▸ What the task requires:
The number of lines in the entries below holding the word "medal" is all that is needed here.
%%
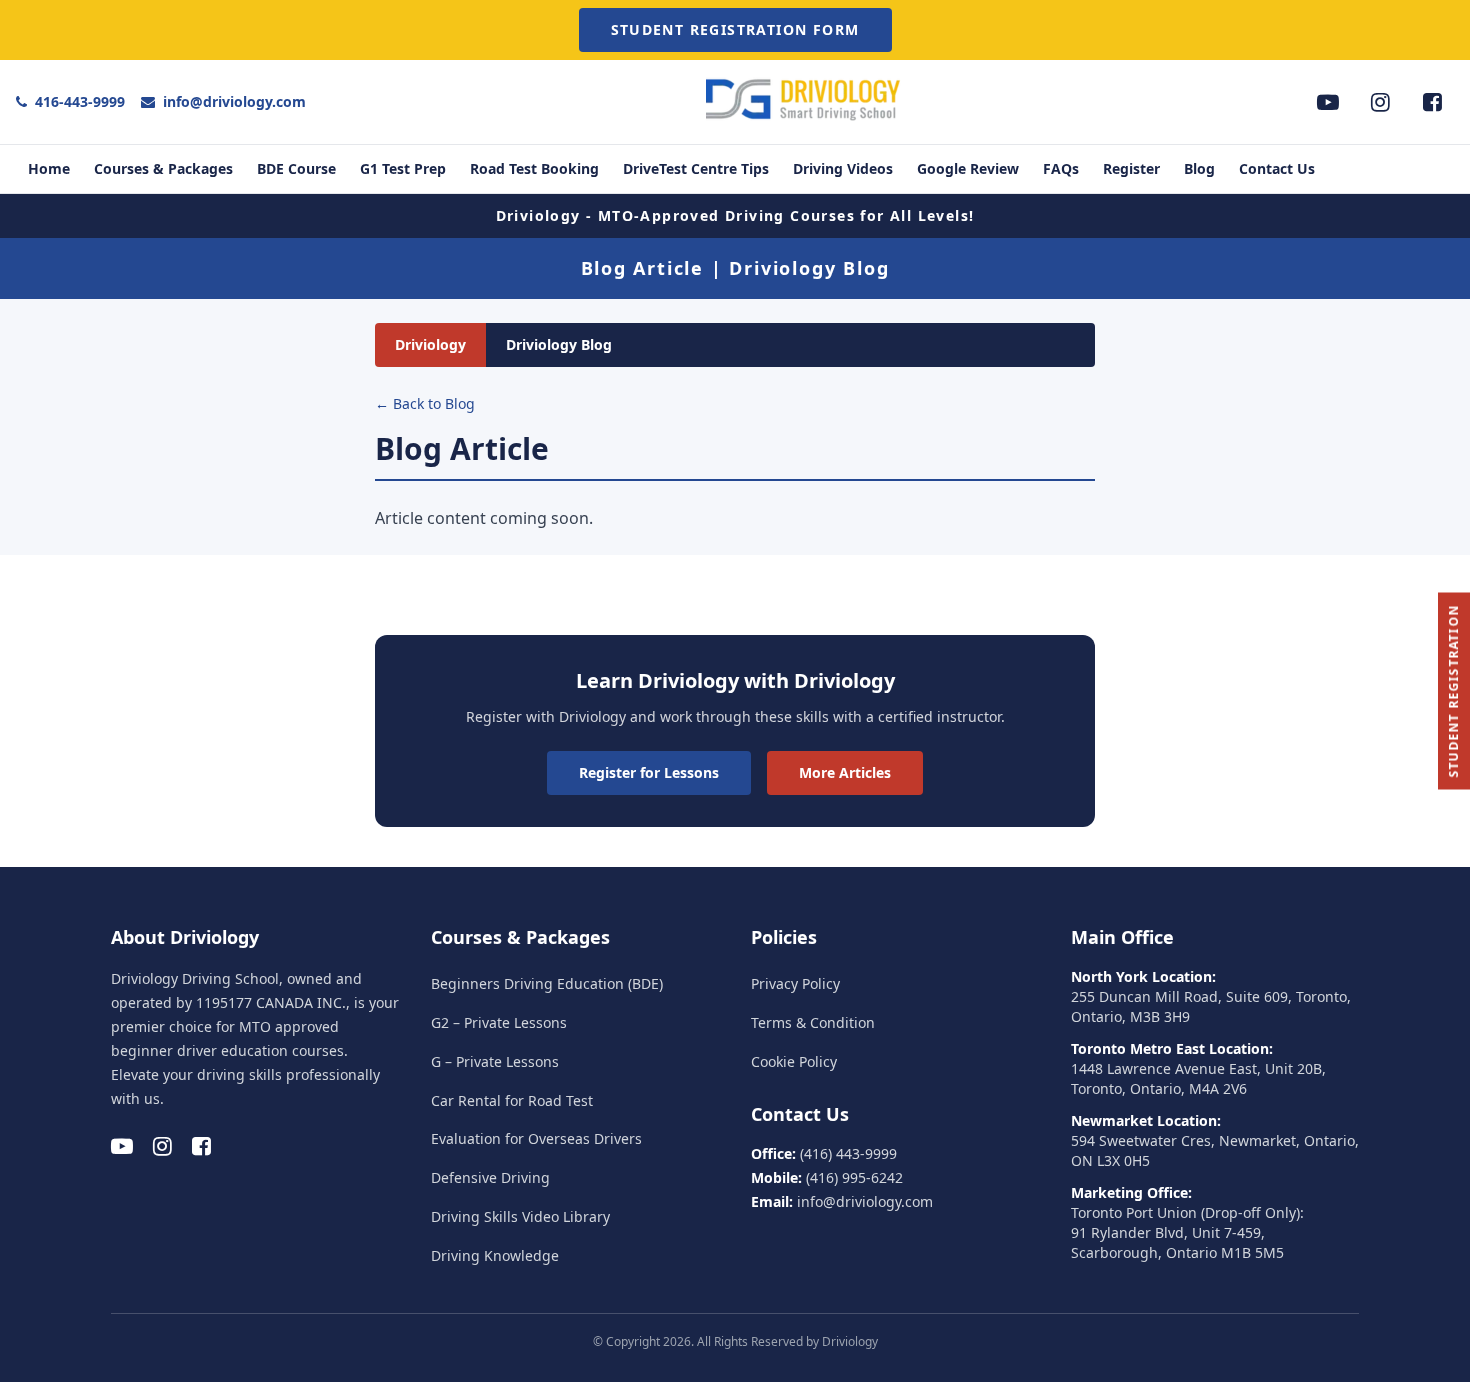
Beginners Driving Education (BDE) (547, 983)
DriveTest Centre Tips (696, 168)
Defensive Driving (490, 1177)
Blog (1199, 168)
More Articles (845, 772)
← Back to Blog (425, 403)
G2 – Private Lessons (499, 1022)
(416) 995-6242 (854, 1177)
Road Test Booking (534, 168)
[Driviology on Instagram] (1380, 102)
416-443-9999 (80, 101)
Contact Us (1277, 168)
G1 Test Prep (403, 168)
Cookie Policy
%%
%%
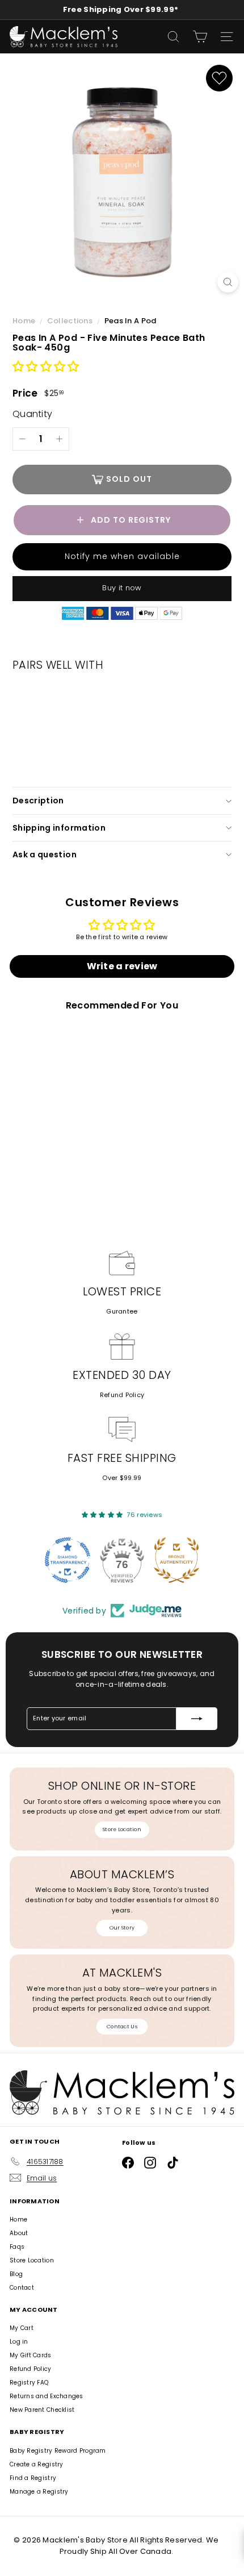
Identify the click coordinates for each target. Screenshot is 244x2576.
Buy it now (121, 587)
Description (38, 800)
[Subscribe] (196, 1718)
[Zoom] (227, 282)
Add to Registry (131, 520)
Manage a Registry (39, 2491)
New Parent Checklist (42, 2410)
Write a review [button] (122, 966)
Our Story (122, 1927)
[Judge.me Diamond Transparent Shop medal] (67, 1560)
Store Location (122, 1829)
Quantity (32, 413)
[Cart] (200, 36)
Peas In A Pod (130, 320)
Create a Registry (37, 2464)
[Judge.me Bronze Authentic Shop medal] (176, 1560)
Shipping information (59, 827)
%%
▸ Result of this task:
2